So fand Beaumont beispielsweise heraus, dass die wichtigste chemische Komponente in der Verdauung die Salzsäure ist und entdeckte die Existenz einer zweiten Chemikalie, welche später als das Enzym Pepsin bekannt werden sollte. Sein wichtigstes Versuchsinstrument, den jungen Trapper, erwähnte er jedoch kein einziges Mal.

Alexis St. Martin mit seiner Fistel | Bild: Wikipedia | Public Domain

Ironischerweise wurde Beaumont, der im Alter von 68 Jahren bei einem Glatteis-Sturz tödlich verunglückte, von seinem Versuchskaninchen um einige Jahre überlebt. Da sich die Quellenangaben über das wirkliche Alter St. Martins nicht einig sind, lässt sich lediglich sagen, dass er auf jeden Fall in seinen 80ern war, als der Vater zahlreicher Kinder das Zeitliche segnete.

+--

■ **AUFGABEN**:
(1) Was ist laut dem Textausschnitt über Beaumont und St. Martin die wichtigste chemische Komponente in der Verdauung?
(2) Setze den Textausschnitt über Beaumont und St. Martin im Anschluss an seinen letzten Satz fort.

Gespeicherte Dateneinträge:

+--

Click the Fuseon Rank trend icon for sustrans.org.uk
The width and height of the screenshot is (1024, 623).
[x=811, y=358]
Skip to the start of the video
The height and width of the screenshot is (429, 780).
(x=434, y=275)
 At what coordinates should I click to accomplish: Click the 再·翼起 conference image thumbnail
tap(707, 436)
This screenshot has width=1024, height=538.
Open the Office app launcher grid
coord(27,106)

+--

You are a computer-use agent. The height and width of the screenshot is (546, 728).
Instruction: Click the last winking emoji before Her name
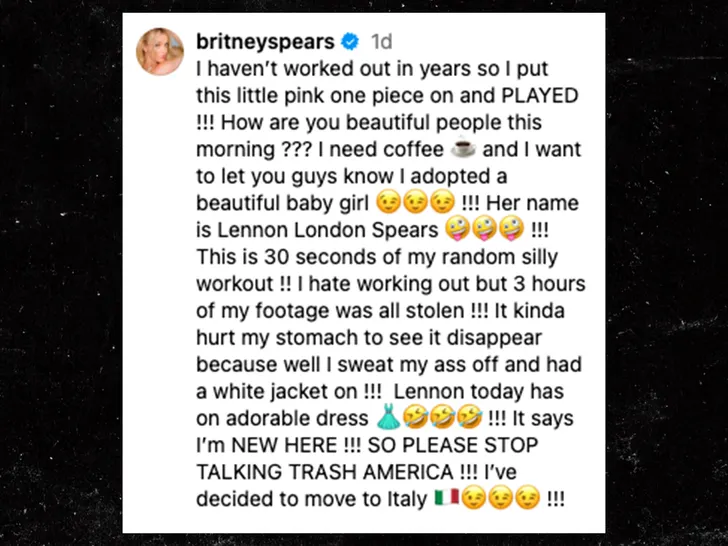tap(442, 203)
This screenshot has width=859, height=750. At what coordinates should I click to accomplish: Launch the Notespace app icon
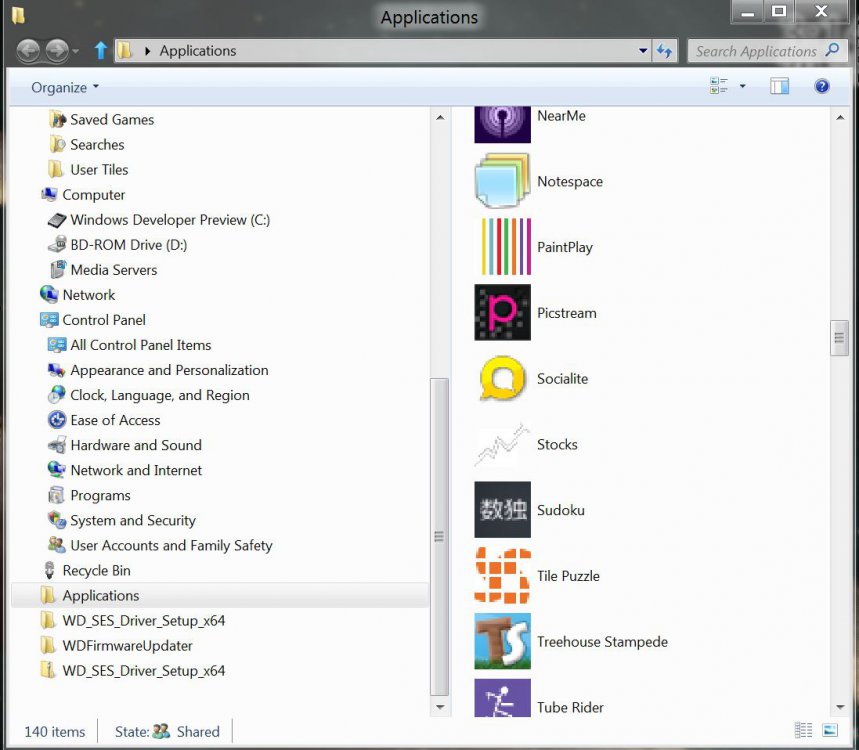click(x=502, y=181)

+--

■ **ANTWORTEN JE AUFGABE**:
(1) Die Salzsäure.

(2)
Sein Loch im Magen nahm er mit ins Grab, nachdem seine Kinder die Beerdigung so lange hinausgezögert hatten, dass die aufgebahrte Leiche bereits zu verwesen begann. Erst dann ließen sie ihren Vater in 2,5 Meter Tiefe unter dicken Steinen vergraben—angetrieben von der Angst, auch sein Leichnam könnte noch für weitere wissenschaftliche Untersuchungen missbraucht werden.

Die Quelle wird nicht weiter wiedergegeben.